The film is about the Kashmir of today, family, cross-border terrorism, good and evil, unlikely friendships, and contains more than its fair share of philosophy. The journey itself, mercifully enough, doesn’t hold any such lofty pretensions: Young Tahaan traverses the wilderness and the weather because he wants to get back his donkey.

And it’s a spellbinding trip, this movie.

The ‘problem’ with trying to analyse a film directed by a genius cinematographer is that even when narrative slows down or ‘filler’ shots are thrown indulgently into the mix, Santosh Sivan makes the whole film look so bloody enchanting that you have no room to complain about the slightest possible niggles. If indeed there exist mistakes, and they are this visually captivating, then give us a tapeful of bloopers — we’ll eat it up.
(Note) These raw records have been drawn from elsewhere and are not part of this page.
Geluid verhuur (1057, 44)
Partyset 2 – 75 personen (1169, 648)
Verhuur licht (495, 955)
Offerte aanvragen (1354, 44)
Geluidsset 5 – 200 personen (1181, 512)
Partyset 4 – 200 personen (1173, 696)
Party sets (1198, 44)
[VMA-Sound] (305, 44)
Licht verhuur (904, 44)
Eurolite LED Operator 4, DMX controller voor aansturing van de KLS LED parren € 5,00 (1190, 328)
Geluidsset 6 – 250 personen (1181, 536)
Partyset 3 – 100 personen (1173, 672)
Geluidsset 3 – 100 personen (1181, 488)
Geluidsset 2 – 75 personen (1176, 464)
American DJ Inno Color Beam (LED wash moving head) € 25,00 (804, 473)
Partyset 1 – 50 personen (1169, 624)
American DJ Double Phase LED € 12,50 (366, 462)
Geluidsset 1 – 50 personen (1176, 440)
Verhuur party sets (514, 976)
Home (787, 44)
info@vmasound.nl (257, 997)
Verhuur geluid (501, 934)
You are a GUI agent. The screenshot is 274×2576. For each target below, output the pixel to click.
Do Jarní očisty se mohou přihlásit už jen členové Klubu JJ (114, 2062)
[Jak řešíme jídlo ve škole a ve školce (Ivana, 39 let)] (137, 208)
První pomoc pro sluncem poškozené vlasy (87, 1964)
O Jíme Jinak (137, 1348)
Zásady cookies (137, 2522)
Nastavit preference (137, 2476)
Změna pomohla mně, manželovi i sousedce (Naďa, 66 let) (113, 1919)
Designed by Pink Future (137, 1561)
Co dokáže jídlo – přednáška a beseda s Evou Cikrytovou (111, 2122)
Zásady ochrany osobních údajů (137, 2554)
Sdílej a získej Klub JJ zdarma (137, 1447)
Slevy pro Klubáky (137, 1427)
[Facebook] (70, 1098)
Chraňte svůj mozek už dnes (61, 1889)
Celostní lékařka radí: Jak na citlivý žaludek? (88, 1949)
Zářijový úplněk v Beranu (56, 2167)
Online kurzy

Capturing Kashmir with a raw eloquence and a very fluid camera, Sivan goes at it mostly up-close, preferring to linger on the boy and his fellow supporting actors, occasionally cutting to natives with faces dripping of character. And then, without warning, he’ll pull back and open wide — and our jaws will drop, because Kashmir is really as startlingly beautiful as it gets.

He’s shot in similar climes before — most memorably in Mani Ratnam’s visually astonishing Dil Se — but here everything is quiet and understated. It is Kashmir yet it is backdrop, the director seems to want to emphasise, and his intentions must be appreciated greatly. However, what a helluva backdrop it is.